Ceci étant dit, cet hommage à Henri Laborit ne serait pas entier s’il ne se terminait pas sur un avertissement contre toute utilisation dogmatique du savoir en neurosciences. En effet, ce dernier a toujours fustigé l’adhésion aveugle aux grands discours et aux utopies définitives, dans lesquels il voyait une promesse d’immobilisme intellectuel et social. Dans tous ses ouvrages, le lecteur est invité à penser par-delà les idéologies et les lieux communs et à n’utiliser les grilles existantes (la sienne comprise) que pour enrichir de nouvelles analyses et définir de nouveaux objectifs adaptés aux contingences du présent.
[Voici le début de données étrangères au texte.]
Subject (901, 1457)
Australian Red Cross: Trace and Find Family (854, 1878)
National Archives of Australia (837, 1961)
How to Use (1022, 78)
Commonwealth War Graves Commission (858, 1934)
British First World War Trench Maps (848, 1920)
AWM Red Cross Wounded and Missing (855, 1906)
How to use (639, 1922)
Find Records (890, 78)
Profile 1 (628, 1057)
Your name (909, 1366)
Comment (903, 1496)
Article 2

«Quand l’attirance des mythes, de l’irrationnel, n’est pas suffisante à entraîner son adhésion, la jeunesse contemporaine se ‘‘satisfait’’ par l’emploi des grilles connues, la grille marxiste ou la grille psychanalytique qui lui semblent fournir une réponse cohérente aux interrogations fondamentales que se pose tout homme conscient en cette fin de XX ème siècle. Ces grilles malheureusement refusent l’autorisation d’aller chercher en dehors d’elles et plus loin. Elles sont elles-mêmes en effet à la base de hiérarchies individuelles et de groupes». La nouvelle grille (p99)
«Le danger d’une grille, quelque que soit son efficacité temporaire, est de faciliter la sclérose conceptuelle, comme celle d’Aristote avant celle de Marx ou celle de Freud, a figé des millions d’hommes dans une conception incomplète des faits» La nouvelle grille (p157).
Prenons donc garde à ne pas reproduire la même erreur avec les «nouvelles grilles» issues de la recherche en neurosciences. Même si elles nous permettent d’expliquer mieux qu’hier les évolutions du monde, elles ne remplaceront jamais l’effort d’imagination et de coopération intellectuelle dont dépend notre avenir commun.